Exercise instructions - Write out, unchanged, the entries between the lines holding "Refund policy (44, 857)" and "Uncategorized (310, 777)", inclusive.

Materials provided -

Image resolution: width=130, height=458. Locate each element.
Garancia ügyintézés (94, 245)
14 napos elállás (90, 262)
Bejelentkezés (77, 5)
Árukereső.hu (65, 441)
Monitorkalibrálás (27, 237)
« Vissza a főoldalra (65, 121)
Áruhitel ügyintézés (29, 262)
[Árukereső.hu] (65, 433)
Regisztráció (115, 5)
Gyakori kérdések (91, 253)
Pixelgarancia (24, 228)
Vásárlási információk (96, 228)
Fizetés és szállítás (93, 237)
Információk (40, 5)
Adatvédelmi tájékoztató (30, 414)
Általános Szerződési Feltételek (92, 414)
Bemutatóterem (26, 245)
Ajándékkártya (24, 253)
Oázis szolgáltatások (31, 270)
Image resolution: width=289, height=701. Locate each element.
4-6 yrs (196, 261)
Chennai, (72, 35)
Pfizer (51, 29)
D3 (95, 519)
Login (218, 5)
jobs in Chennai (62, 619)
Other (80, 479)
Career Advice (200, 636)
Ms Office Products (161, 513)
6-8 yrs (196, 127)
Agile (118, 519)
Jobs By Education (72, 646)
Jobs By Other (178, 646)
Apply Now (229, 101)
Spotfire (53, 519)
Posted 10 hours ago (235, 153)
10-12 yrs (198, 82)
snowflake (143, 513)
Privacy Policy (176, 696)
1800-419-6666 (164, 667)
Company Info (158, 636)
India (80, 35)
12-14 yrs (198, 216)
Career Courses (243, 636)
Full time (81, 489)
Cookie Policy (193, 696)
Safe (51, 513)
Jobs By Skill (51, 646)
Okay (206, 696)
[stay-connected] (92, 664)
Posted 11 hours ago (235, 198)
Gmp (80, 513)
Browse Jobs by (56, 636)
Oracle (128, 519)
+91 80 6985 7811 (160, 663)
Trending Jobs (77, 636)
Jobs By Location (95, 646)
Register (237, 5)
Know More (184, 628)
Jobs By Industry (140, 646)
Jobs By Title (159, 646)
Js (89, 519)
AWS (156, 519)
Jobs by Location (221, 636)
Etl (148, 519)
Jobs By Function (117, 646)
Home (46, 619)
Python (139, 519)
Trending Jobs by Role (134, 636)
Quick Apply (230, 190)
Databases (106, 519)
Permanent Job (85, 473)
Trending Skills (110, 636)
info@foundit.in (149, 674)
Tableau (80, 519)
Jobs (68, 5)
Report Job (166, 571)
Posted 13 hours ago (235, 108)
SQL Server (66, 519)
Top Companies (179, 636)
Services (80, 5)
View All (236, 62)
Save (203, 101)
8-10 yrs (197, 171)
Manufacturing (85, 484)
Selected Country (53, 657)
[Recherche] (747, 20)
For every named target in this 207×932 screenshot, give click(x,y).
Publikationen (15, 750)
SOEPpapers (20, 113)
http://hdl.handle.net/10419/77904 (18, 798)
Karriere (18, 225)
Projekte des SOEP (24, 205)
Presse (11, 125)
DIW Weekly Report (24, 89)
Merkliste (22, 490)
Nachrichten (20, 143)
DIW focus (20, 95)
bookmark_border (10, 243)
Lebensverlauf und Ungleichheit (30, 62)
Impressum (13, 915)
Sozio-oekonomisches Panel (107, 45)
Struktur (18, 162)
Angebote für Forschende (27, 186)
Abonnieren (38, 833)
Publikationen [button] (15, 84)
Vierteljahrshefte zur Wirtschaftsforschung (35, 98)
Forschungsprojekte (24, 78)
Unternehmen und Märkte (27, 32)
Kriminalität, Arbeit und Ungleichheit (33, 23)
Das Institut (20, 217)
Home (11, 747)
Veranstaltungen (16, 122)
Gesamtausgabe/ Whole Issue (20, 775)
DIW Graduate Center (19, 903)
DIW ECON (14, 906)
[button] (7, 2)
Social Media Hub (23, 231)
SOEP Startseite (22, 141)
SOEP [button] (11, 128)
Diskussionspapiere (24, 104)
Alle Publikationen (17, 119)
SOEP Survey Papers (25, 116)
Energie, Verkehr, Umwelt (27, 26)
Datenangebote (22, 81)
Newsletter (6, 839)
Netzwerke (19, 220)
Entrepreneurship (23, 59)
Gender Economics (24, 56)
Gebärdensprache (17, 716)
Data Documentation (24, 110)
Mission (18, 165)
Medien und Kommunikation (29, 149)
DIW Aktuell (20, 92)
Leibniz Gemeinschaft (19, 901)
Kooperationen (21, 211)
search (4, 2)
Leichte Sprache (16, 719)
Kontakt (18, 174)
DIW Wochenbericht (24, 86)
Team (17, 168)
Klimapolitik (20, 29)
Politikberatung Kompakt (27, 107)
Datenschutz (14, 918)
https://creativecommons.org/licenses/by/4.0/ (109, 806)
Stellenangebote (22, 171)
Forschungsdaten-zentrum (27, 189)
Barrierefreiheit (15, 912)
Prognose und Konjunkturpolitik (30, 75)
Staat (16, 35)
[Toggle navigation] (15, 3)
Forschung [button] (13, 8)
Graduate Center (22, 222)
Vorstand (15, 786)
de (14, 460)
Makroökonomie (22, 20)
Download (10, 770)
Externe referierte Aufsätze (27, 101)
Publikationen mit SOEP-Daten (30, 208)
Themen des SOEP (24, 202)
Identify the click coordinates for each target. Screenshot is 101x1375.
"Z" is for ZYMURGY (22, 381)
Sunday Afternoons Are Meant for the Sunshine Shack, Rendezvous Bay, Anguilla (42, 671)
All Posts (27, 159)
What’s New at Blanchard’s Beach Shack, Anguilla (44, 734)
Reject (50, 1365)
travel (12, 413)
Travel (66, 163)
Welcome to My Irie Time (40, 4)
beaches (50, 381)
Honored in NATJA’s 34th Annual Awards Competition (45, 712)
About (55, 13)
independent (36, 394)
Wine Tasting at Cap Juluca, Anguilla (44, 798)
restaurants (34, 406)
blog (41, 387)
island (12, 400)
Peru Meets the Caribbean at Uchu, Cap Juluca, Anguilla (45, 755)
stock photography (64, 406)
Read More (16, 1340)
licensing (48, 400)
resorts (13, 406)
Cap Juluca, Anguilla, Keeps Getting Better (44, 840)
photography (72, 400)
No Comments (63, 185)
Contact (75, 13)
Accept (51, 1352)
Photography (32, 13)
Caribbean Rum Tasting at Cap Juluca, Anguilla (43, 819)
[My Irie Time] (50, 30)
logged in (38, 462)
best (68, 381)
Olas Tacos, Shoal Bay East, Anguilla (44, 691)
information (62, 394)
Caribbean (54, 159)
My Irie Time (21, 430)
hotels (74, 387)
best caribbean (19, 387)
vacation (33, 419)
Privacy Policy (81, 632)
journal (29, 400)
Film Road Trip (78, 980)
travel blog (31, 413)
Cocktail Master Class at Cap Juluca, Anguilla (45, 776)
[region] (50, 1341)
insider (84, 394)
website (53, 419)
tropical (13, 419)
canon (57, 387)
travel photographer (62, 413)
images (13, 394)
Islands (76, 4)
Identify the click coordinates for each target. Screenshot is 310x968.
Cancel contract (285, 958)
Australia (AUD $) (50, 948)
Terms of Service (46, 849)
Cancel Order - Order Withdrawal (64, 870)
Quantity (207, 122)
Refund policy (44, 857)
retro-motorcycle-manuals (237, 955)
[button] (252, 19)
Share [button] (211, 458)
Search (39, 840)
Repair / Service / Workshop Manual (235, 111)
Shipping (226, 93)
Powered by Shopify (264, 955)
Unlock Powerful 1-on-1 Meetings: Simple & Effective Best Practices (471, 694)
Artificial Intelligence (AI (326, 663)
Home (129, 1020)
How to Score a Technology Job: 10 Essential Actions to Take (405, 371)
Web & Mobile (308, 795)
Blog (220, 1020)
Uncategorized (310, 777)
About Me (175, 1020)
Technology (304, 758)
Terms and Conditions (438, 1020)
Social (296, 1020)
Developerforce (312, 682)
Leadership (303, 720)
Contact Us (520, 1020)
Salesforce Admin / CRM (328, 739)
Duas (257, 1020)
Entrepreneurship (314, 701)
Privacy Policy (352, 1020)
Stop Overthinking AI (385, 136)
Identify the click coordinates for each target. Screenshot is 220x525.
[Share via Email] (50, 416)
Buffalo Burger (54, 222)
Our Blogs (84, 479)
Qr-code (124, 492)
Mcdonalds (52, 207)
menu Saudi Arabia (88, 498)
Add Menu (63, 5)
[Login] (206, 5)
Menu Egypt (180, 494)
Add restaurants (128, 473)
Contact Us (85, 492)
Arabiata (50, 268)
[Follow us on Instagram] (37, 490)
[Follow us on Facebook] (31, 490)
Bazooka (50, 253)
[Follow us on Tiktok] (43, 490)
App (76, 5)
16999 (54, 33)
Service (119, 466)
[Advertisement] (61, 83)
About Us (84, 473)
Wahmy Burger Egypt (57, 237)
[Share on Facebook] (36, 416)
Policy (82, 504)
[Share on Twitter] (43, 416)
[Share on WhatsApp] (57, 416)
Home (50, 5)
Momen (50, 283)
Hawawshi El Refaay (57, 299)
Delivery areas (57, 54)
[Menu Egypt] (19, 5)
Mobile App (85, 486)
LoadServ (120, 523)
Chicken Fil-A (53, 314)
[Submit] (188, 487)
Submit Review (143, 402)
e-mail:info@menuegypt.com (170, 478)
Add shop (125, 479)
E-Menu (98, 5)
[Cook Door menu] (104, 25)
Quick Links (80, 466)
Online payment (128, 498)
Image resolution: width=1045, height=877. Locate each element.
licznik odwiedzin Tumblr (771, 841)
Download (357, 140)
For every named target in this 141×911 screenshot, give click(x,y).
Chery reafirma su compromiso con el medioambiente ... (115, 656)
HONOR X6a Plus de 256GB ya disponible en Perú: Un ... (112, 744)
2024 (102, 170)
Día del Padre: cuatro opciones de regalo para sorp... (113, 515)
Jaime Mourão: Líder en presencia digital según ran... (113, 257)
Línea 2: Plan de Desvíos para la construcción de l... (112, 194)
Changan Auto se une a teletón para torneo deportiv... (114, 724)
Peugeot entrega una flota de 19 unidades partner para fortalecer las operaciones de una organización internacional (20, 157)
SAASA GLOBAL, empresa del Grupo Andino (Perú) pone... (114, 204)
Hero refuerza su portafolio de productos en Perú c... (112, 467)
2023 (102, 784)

Full output -
Refund policy (44, 857)
retro-motorcycle-manuals (237, 955)
[button] (252, 19)
Share [button] (211, 458)
Search (39, 840)
Repair / Service / Workshop Manual (235, 111)
Shipping (226, 93)
Powered by Shopify (264, 955)
Unlock Powerful 1-on-1 Meetings: Simple & Effective Best Practices (471, 694)
Artificial Intelligence (AI (326, 663)
Home (129, 1020)
How to Score a Technology Job: 10 Essential Actions to Take (405, 371)
Web & Mobile (308, 795)
Blog (220, 1020)
Uncategorized (310, 777)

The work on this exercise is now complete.